Cloud Data Stores
DDC supports these types of Cloud storages as data stores:
AWS S3 - AWS (Amazon Web Services) is an on-demand cloud computing platform and API.
Azure Blobs - Microsoft Azure Blobs (used to store unstructured text and binary data).
Azure Table - lets programs store structured text in partitioned collections of entities that are accessed by partition key and primary key.
Office 365 Sharepoint Online - Sharepoint Online is a document management and storage system delivered as part of Microsoft Online Services suite.
Office 365 Exchange Online - Exchange Online is Exchange Server delivered as a cloud service hosted by Microsoft.
Office 365 OneDrive for Business - OneDrive for Business is a managed cloud storage for business users that replaces SharePoint Workspace.
G-Suite (G-Mail and G-Drive)
Salesforce - Marketing Cloud offers marketing automation and analytics software for email, mobile, social and online marketing.
Note
Before adding any Cloud data store, make sure that you have the required user credentials handy.
Adding Cloud Data Stores
Use the Add Data Store wizard to add a big data type data store. Adding a Big Data data store involves the following steps:
1. Select Store Type
In the Select Store Type screen of the wizard select Cloud in the Select Data Store Category.

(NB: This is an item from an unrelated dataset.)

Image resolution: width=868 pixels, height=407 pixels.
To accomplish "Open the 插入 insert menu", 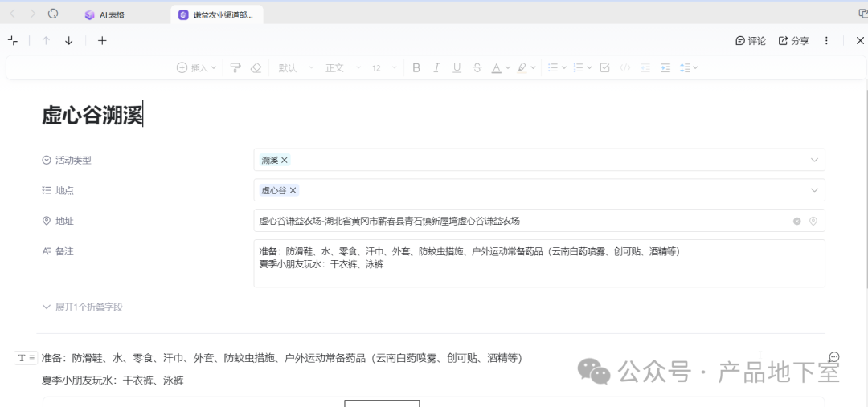I will pos(197,68).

From the Select Database Type drop-down list select:
AWS S3
Azure Blobs
Azure Table
Office 365: Sharepoint Online
Office 365: Exchange Online
Office 365: OneDrive for Business
G-Suite
Salesforce
Click Next to go on to the Configure Connection screen.
2. Configure Connection
In the Configure Connection screen of the wizard, provide the following configuration details for your data store:
AWS S3
Provide the user security credentials, which consist of an Access Key ID and a Secret Access Key.
Access Key ID: Enter the Access Key ID that you obtained from your storage account administrator. For example:
AKIAABCDEFGHIEXAMPLE
Secret Access Key: Enter the Secret Access Key as obtained from your storage account administrator. For example:
aBcDeFGHiJKLM/A1NOPQR/wxYzdcbAEXAMPLEKEYd
Select the Show Secret Access Key checkbox if you want to view the secret access key.
To set up an Amazon S3 as a target for a scan, use the following format:
Whole Bucket - <BucketName>
Specific folder in a Bucket - <BucketName/folder>
Specific file in a Bucket - <BucketName[/folder]/file.txt>
Note
Each Amazon S3 Bucket included in a scan consumes one Amazon S3 Bucket license. Make sure to use credentials that have access to all Amazon S3 Buckets that are selected for a scan to avoid consuming licenses for inaccessible Buckets.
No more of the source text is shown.